===== Source material =====

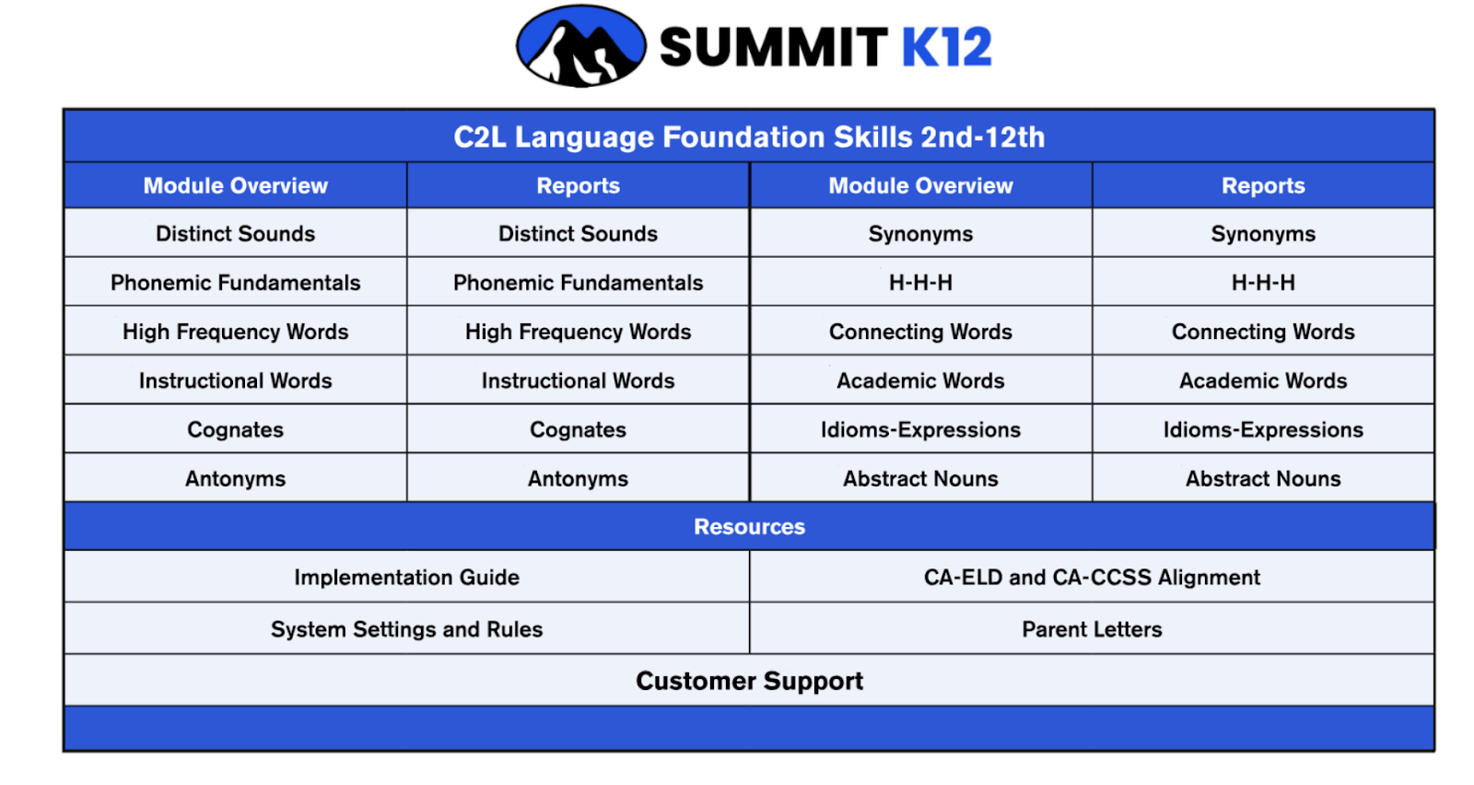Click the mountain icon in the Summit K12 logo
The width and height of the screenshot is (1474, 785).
coord(581,46)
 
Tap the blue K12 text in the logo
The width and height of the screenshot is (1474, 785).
coord(946,47)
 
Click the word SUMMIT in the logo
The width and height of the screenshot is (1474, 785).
coord(774,47)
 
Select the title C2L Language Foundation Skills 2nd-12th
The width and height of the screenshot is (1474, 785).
coord(749,137)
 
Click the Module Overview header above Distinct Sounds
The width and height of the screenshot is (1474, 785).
coord(236,185)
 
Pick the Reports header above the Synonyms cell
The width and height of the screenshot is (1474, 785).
coord(1263,185)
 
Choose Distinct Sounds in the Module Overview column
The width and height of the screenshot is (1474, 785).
coord(236,234)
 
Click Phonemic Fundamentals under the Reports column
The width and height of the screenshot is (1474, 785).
coord(578,282)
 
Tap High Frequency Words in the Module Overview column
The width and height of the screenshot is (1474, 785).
coord(236,332)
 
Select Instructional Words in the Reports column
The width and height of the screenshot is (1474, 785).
coord(578,381)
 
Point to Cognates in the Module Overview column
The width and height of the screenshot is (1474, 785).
coord(236,429)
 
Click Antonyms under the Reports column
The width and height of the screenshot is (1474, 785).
coord(578,478)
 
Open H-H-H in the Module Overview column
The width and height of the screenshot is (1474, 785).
coord(920,282)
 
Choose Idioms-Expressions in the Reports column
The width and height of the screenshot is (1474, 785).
coord(1263,429)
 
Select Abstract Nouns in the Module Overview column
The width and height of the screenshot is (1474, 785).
coord(920,478)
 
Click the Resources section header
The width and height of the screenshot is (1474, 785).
coord(749,526)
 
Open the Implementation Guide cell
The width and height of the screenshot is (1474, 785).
coord(406,577)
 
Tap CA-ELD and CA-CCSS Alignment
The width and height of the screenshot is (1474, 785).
coord(1092,577)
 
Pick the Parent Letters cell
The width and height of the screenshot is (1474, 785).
coord(1092,629)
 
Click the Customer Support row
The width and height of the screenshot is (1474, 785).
coord(749,681)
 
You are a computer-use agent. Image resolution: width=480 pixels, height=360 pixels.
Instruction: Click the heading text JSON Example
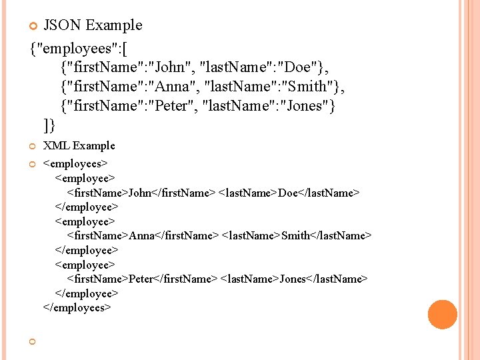(93, 25)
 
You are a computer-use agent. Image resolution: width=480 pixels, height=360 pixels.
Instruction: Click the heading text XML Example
(79, 145)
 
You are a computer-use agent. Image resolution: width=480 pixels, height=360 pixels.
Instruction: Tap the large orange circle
(443, 315)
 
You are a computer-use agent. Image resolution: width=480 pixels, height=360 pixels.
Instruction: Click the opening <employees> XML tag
(75, 163)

=====

* **Requirement**
Repeat the stretch of entries from the line containing "Tap High Frequency" through the line containing "coord(1263,429)", including both of those lines.

* **Solution to the problem**
Tap High Frequency Words in the Module Overview column
The width and height of the screenshot is (1474, 785).
coord(236,332)
 
Select Instructional Words in the Reports column
The width and height of the screenshot is (1474, 785).
coord(578,381)
 
Point to Cognates in the Module Overview column
The width and height of the screenshot is (1474, 785).
coord(236,429)
 
Click Antonyms under the Reports column
The width and height of the screenshot is (1474, 785).
coord(578,478)
 
Open H-H-H in the Module Overview column
The width and height of the screenshot is (1474, 785).
coord(920,282)
 
Choose Idioms-Expressions in the Reports column
The width and height of the screenshot is (1474, 785).
coord(1263,429)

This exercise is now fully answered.